また、本発明によれば、前記ケース基台の実施態様として、補強板の左右両辺の側縁部に、ケース基台を本体ケースの底部に溶接する際の作業用角穴を開口する(請求項2)。これにより、ケース基台をケース本体(外箱)の底部に溶接する際に、前記角穴を溶接作業スペースとしてここに裏側から溶接電極を挿入して基台本体とケース本体との間の溶接作業が支障無く行える。
【0008】
【発明の実施の形態】
以下、本発明の実施の形態を図1および図2(a) 〜(c) に示す実施例に基づいて説明する。すなわち、図示実施例ケース基台4は、基本的に従来構造と同様に鋼板製の基台本体4aと、その裏面側に溶接接合した補強板4bからなる箱型構造になる。
【0009】
ここで、基台本体4aは、その周囲四辺のうちの前後二辺の側縁を裏面内側へU字状に折り曲げ(板金加工)て外枠部4a-1を形成し、左右側縁はL字状に折り曲げ(板金加工)して側壁4a-2を形成している。また、基台本体4aの裏面中央部にはチャンネル形のスペーサ4cを、さらに四隅コーナーには支脚5(図3参照)の脚座5aを溶接接合(スポット溶接)しておく。なお、4a-3は基台本体4aをメッキする際に、その前処理液を抜くために開口した穴、4a-4は風穴(ケース基台上に搭載した冷凍機のコンデンシングユニット8(図3参照)に導風する冷却風の一部を据付け床面側に排出するための排気口)である。
【0010】
一方、補強板4bにはその前後二辺の側縁を上方へL字状に折り曲げ(板金加工)た上で、左右二辺の側縁部には後記する溶接作業用の角穴4b-2を、また板面中央には前記スペーサ4cに位置を合わせて穴4b-3を開口(プレス加工)した構造になる。なお、補強板4bの前後幅は、前記した基台本体4aの前後辺に形成した外枠部4a-1の間の間隔に合わせている。
【0011】
そして、ケース基台4の組立工程では、基台本体4aに裏面側から補強板4bを嵌め込んで外枠4a-1の間に抱え込む。次に、図2(c) で表すように、補強板4bの周縁に沿って基台本体4aに溶接接合(W)し、さらに補強板4bの板面中央に開口した穴4b-3の穴周縁とスペーサ4cとの間を溶接接合する。

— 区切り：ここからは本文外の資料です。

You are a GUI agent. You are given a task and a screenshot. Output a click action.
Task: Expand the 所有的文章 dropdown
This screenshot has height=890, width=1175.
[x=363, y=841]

上記構造のケース基台2は、図4に示した従来例の構造と比べて高い剛性を確保できることが、発明者等が行った構造解析(シミュレーション手法)の結果から確認されている。また、基台本体4aと補強板4bとの間にスペーサ4cを介挿したことで、ケース基台の下にリフトのフォークを差し込んで自動販売機を持ち上げ搬送する場合の変形を防止できる。
【0012】
【発明の効果】
以上述べたように、本発明によれば、基台本体の前後辺に側縁を裏面内側へU字状に折り曲げて外枠部を形成した上で、その外枠部の間に前後辺の側縁をL字状に折り曲げた補強板を嵌挿して抱え込むとともに、基台本体と補強板の間の中央部にチャンネル形のスペーサを介挿し、基台本体と補強板,スペーサ、および補強板の中央に形成した穴の周縁とスペーサとの間を溶接接合してケース基台を構成したことにより、絞り加工を必要とせに高剛性のケース基台を低コストで製作することができる。
【0013】
また、基台の中央部に配置したスペーサが、自動販売機の持ち上げ搬送時の変形防止に有効に機能し、さらに補強板の左右側縁部に溶接作業用の角穴を開口した請求項2の構成を採用することで、ケース基台を自動販売機の本体ケースの底部に溶接する作業スペースを確保できる。
【図面の簡単な説明】
【図1】本発明の実施例に係わるケース基台を裏面側から見た分解斜視図
【図2】図1のケース基台の組立構造図であり、(a),(b) はそれぞれ基台の平面図,裏面図、(c) は(a) の矢視X−X断面図
【図3】自動販売機の全体構成図
【図4】従来におけるケース基台の構成図であり、(a) は裏面図、(b) は(a) の分解斜視図
【符号の説明】
1 自動販売機の本体ケース
4 ケース基台
4a 基台本体
4a-1 外枠部
4b 補強板
4b-2 角穴
4c スペーサ
5 支脚
5a 脚座
Claims (2)
- 庫内に商品収納ラックを搭載した前面扉付き本体ケースの底部に結合し、その四隅コーナーに支脚を取付けた自動販売機のケース基台であり、該ケース基台が、鋼板製の基台本体の裏面側に補強板を溶接接合した箱型構造になるものにおいて、
基台本体に、その前後辺の側縁を裏面内側へU字状に折り曲げて外枠部を形成した上で、その外枠部の間に前後辺の側縁をL字状に折り曲げた補強板を嵌挿して抱え込むとともに、基台本体と補強板の間の中央部にチャンネル形のスペーサを介挿し、基台本体と補強板,スペーサ、および補強板の中央に形成した穴の周縁とスペーサとの間を溶接接合して組立てたことを特徴とする自動販売機のケース基台。 - 請求項1記載のケース基台において、補強板の左右両辺の側縁部に、ケース基台を本体ケースの底部に溶接する際の作業用角穴を開口したことを特徴とする自動販売機のケース基台。